"""

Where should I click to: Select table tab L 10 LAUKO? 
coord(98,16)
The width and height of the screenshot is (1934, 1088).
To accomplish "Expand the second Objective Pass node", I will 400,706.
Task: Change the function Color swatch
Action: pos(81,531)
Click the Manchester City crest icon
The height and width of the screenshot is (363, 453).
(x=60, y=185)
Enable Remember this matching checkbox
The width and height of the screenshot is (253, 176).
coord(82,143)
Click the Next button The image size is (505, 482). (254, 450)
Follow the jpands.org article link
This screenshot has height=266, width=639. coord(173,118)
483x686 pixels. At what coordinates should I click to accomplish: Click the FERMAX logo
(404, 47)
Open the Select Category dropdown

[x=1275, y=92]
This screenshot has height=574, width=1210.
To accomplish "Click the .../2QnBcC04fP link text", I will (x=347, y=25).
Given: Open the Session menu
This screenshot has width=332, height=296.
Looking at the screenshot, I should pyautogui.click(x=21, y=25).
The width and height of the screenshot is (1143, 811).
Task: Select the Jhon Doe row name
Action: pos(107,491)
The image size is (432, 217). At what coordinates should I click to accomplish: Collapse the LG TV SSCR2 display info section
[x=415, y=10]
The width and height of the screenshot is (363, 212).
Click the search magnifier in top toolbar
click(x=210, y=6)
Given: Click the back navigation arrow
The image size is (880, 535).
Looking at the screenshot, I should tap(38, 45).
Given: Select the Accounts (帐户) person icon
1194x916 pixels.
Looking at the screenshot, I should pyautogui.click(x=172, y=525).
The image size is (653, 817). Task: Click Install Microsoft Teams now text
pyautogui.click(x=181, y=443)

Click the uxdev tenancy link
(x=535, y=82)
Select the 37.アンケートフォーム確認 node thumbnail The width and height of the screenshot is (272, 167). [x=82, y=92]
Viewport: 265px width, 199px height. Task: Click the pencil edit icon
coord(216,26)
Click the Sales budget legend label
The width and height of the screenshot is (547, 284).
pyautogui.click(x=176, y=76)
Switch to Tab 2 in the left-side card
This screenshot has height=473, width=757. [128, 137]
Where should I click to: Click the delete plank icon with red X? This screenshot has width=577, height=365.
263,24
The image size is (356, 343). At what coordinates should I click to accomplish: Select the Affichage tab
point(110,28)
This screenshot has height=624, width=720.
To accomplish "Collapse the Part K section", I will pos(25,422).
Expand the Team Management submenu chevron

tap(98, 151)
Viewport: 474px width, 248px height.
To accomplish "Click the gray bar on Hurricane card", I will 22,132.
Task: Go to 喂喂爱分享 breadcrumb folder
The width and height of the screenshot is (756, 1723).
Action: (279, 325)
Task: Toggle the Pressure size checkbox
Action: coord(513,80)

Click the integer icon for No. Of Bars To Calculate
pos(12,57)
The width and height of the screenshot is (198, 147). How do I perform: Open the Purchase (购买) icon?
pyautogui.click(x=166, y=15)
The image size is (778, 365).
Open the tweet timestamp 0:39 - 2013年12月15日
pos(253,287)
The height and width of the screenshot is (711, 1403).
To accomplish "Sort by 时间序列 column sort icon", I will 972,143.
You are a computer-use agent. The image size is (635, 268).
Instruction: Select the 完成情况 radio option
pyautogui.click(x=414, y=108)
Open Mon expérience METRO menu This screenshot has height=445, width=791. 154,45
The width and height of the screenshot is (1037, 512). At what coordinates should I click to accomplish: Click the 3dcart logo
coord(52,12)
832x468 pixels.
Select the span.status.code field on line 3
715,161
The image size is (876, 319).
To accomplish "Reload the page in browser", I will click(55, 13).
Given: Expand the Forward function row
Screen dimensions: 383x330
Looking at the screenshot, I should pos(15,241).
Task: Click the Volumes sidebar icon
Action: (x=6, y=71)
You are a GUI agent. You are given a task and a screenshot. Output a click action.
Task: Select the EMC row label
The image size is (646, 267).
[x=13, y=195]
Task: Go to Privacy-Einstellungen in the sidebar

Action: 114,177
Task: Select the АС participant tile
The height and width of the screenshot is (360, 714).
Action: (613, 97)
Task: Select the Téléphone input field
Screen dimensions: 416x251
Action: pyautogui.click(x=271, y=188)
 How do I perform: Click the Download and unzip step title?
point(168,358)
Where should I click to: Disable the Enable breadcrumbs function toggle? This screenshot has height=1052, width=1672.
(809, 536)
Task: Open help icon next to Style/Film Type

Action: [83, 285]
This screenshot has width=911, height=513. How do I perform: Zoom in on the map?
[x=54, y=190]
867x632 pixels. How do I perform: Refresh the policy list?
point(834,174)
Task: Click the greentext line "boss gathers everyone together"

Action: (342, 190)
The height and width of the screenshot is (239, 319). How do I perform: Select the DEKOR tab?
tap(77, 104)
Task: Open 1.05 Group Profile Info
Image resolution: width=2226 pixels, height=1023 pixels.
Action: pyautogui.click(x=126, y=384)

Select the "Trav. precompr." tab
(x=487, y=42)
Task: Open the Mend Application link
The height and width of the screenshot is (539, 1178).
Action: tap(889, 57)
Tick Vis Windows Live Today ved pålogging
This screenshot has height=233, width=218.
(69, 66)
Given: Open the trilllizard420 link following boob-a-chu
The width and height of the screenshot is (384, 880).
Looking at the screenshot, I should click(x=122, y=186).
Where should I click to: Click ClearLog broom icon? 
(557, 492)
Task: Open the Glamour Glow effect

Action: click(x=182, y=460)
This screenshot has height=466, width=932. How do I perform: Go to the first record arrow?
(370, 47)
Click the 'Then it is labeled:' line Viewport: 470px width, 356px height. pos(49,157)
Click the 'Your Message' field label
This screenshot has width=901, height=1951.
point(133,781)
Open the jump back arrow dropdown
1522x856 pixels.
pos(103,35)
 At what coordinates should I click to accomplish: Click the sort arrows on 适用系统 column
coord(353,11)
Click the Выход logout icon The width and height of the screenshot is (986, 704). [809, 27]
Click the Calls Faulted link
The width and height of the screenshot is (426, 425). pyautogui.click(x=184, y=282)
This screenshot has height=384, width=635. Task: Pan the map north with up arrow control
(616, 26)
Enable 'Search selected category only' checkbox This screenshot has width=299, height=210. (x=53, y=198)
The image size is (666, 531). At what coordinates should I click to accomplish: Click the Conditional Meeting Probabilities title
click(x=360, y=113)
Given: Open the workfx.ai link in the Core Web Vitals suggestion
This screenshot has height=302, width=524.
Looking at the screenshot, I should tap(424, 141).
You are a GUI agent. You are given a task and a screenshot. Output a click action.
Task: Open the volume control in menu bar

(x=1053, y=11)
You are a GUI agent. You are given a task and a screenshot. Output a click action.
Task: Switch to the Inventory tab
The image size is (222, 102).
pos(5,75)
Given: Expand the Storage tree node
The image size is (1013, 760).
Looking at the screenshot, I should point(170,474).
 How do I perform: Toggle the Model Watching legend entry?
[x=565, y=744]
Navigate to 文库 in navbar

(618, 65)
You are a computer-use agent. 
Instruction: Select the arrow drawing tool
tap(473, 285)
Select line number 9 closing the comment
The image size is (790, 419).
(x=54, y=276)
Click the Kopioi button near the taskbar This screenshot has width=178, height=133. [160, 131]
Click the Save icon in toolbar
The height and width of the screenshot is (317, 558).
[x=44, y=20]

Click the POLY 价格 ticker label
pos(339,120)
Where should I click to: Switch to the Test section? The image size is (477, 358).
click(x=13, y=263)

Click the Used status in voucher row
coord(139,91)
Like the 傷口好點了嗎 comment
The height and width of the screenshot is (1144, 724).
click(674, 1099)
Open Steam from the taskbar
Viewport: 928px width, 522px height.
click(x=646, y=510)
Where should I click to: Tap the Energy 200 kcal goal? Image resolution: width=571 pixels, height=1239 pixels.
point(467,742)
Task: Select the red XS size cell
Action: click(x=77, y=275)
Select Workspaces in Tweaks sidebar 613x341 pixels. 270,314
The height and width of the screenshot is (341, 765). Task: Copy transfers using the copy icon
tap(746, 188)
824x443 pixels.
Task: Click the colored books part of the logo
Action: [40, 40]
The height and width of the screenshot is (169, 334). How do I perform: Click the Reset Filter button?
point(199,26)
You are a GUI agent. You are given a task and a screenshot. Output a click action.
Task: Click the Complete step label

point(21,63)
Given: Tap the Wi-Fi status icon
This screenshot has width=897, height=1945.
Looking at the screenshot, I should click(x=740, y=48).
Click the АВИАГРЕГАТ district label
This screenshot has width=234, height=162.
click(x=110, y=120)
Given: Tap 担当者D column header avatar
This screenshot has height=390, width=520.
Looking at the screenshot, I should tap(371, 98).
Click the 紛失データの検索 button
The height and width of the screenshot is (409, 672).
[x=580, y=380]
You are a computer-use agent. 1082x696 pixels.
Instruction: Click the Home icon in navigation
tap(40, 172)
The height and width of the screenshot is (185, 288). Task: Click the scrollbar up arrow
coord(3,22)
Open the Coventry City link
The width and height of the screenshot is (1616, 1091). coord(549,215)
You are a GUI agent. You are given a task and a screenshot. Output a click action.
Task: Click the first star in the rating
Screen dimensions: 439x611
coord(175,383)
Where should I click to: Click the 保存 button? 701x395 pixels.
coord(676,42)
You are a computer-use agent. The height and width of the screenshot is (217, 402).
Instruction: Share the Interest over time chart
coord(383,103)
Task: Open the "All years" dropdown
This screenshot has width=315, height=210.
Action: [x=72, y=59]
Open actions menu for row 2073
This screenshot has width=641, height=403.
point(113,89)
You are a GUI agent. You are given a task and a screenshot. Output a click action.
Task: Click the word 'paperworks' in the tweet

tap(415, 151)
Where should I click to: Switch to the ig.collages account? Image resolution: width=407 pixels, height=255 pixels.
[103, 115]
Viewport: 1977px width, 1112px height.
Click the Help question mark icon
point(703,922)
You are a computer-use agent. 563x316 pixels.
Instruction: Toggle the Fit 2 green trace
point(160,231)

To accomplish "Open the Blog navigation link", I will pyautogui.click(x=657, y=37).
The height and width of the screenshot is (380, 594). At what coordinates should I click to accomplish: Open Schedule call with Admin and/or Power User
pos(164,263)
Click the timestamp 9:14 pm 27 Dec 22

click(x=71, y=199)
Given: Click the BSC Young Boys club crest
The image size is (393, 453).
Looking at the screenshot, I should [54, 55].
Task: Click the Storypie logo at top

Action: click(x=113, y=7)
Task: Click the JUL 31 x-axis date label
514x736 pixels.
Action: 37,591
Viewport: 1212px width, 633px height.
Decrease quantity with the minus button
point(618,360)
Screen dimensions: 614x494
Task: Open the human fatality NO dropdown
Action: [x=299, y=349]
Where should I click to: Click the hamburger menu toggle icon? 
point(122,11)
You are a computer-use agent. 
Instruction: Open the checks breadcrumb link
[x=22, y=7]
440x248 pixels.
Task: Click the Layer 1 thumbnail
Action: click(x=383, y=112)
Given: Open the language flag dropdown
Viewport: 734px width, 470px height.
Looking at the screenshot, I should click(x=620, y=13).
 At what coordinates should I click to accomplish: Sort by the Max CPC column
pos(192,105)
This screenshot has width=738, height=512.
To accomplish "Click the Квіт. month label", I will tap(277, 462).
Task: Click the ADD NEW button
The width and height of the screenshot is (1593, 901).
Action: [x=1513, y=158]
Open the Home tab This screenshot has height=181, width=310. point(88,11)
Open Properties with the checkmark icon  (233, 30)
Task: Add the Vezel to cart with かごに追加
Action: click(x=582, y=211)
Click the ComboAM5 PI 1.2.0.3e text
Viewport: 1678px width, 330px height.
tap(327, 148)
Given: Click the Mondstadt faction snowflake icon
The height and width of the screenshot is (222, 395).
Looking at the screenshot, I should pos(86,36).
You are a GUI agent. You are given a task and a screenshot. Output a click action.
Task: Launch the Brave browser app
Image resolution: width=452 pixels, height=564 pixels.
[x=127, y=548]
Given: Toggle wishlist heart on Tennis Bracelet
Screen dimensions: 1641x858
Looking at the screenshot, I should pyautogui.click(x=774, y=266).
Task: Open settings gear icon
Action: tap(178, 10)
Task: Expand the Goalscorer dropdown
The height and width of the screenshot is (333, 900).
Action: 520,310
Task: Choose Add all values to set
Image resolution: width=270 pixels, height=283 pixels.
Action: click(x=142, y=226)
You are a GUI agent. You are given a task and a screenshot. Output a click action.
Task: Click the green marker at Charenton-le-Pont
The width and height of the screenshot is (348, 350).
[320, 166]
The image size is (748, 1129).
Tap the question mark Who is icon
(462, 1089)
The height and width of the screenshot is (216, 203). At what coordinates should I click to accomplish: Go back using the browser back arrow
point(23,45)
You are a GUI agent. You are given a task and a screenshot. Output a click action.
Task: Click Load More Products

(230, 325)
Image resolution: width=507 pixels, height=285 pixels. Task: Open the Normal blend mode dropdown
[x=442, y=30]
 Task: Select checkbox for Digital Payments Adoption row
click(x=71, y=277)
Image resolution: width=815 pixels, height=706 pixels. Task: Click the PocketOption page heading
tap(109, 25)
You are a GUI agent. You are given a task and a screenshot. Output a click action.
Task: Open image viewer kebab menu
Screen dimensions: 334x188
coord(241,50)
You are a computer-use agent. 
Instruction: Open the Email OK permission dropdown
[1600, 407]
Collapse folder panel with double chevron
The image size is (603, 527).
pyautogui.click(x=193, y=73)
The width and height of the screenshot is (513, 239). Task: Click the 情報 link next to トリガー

"""

Copy out the records again, starting at the line with "Select the 37.アンケートフォーム確認" and going up to and including the line with "pos(253,287)".

Select the 37.アンケートフォーム確認 node thumbnail The width and height of the screenshot is (272, 167). [x=82, y=92]
Viewport: 265px width, 199px height. Task: Click the pencil edit icon
coord(216,26)
Click the Sales budget legend label
The width and height of the screenshot is (547, 284).
pyautogui.click(x=176, y=76)
Switch to Tab 2 in the left-side card
This screenshot has height=473, width=757. [128, 137]
Where should I click to: Click the delete plank icon with red X? This screenshot has width=577, height=365.
263,24
The image size is (356, 343). At what coordinates should I click to accomplish: Select the Affichage tab
point(110,28)
This screenshot has height=624, width=720.
To accomplish "Collapse the Part K section", I will pos(25,422).
Expand the Team Management submenu chevron

tap(98, 151)
Viewport: 474px width, 248px height.
To accomplish "Click the gray bar on Hurricane card", I will 22,132.
Task: Go to 喂喂爱分享 breadcrumb folder
The width and height of the screenshot is (756, 1723).
Action: (279, 325)
Task: Toggle the Pressure size checkbox
Action: coord(513,80)

Click the integer icon for No. Of Bars To Calculate
pos(12,57)
The width and height of the screenshot is (198, 147). How do I perform: Open the Purchase (购买) icon?
pyautogui.click(x=166, y=15)
The image size is (778, 365).
Open the tweet timestamp 0:39 - 2013年12月15日
pos(253,287)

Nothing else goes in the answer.